RT-CBCH: Real-Time VPN Traffic Service Identification Based on Sampled Data in High-Speed Networks

Virtual Private Network (VPN) technology can bypass censorship and access geographically locked services. Some harmful information may be hidden in VPN traffic and circumvent the surveillance systems, bringing a significant challenge to network security. Considering the increasing richness of service types in VPN traffic, identifying traffic service facilitates further targeting harmful VPN traffic. Therefore, VPN traffic service identification is critical in network management. The existing identification methods use complete traffic for analysis. However, massive data analysis in high-speed networks consumes enormous resources, limiting the real-time processing of traffic identification.
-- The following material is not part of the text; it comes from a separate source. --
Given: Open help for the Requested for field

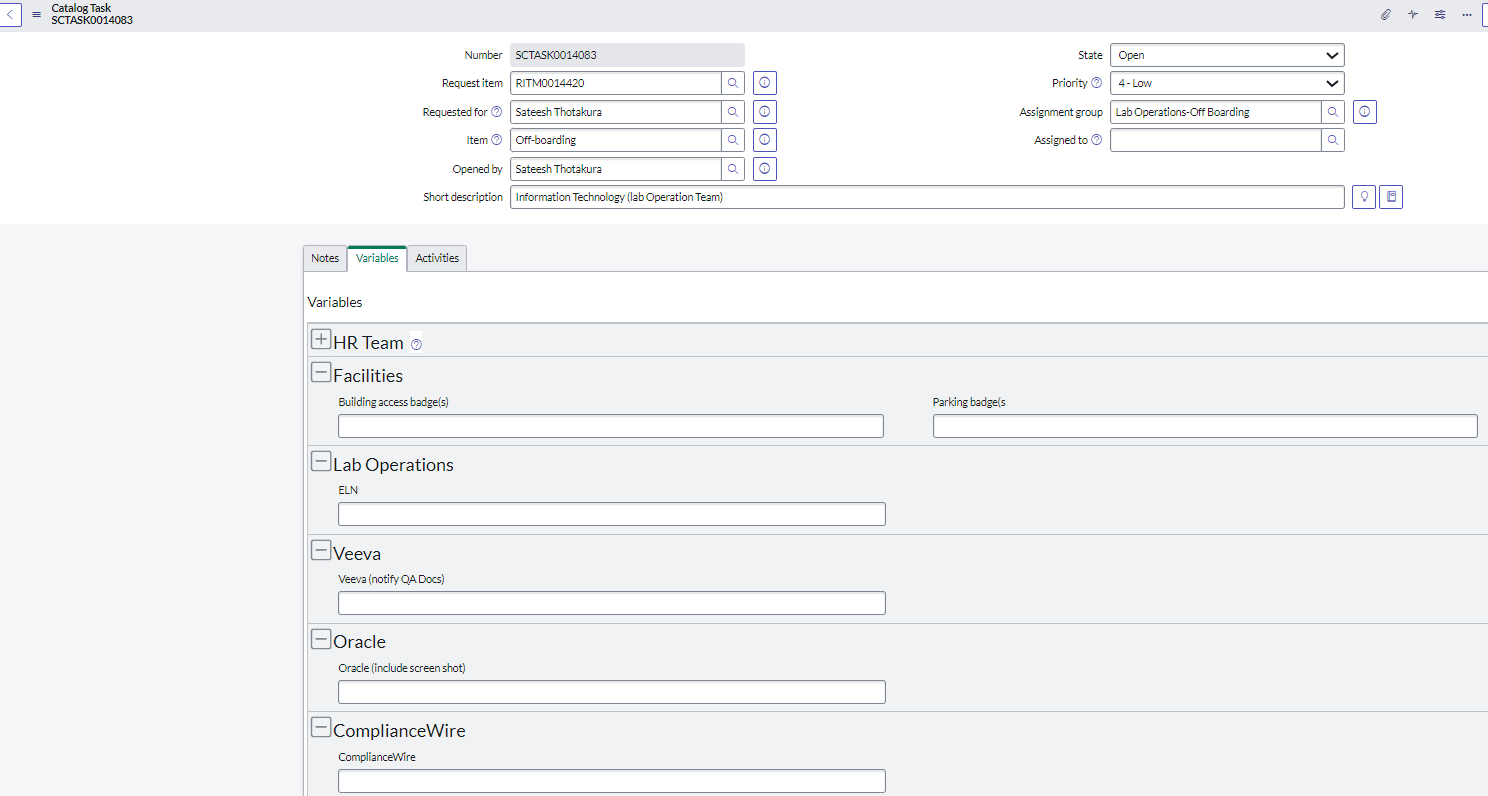Looking at the screenshot, I should pyautogui.click(x=498, y=111).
This paper proposes a real-time VPN traffic service identification method named RT-CBCH. We construct features that are still available after sampling and design a fast traffic processing structure based on Counting Bloom Filter and Chained Hash Table (CBCH). Experimental results validate the real-time capability, stability and accuracy of our method. At the sampling ratio of 1/256, it takes only 23.63 seconds to process the mixed traffic of 900-second traffic generated on a 10 Gbps link and our collected V2Ray traffic, which is increasingly common in VPN traffic. Under different sampling ratios, the identification results remain respectable, with an overall accuracy of about 90% for application service and over 99% for V2Ray proxy service. Furthermore, comparisons with similar work illustrate the high accuracy and low resource consumption of RT-CBCH. Experimental results show that our method can stably implement real-time VPN traffic service identification from sampled data in high-speed networks.